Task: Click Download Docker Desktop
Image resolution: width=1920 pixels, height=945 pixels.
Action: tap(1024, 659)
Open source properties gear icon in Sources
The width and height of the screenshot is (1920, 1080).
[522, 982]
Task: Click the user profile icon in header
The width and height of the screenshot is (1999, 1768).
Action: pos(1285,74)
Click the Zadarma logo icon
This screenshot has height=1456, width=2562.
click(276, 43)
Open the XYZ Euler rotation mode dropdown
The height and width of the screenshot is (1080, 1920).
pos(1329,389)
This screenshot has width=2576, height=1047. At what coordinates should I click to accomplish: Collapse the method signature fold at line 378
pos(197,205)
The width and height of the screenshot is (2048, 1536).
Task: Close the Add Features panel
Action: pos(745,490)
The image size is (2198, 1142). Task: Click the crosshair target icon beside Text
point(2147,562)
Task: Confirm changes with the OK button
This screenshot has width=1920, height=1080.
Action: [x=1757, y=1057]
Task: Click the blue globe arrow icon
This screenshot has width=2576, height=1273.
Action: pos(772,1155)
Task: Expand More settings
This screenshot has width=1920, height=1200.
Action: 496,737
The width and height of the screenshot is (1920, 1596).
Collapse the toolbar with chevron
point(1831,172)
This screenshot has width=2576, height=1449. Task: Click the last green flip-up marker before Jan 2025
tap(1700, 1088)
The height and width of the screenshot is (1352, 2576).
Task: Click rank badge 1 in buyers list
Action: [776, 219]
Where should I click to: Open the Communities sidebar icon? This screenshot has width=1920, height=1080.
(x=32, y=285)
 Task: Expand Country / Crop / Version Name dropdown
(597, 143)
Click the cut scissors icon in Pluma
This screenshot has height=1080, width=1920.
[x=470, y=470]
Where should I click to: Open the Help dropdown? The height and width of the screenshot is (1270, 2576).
⁂
BRIEF
Beginning at the line containing "The width and height of the screenshot is (1920, 1596).", repeat each line exactly through the last line of the entries, and include no other lines.

RESULT OF THIS EXERCISE
The width and height of the screenshot is (1920, 1596).
Collapse the toolbar with chevron
point(1831,172)
This screenshot has width=2576, height=1449. Task: Click the last green flip-up marker before Jan 2025
tap(1700, 1088)
The height and width of the screenshot is (1352, 2576).
Task: Click rank badge 1 in buyers list
Action: [776, 219]
Where should I click to: Open the Communities sidebar icon? This screenshot has width=1920, height=1080.
(x=32, y=285)
 Task: Expand Country / Crop / Version Name dropdown
(597, 143)
Click the cut scissors icon in Pluma
This screenshot has height=1080, width=1920.
[x=470, y=470]
Where should I click to: Open the Help dropdown? The height and width of the screenshot is (1270, 2576).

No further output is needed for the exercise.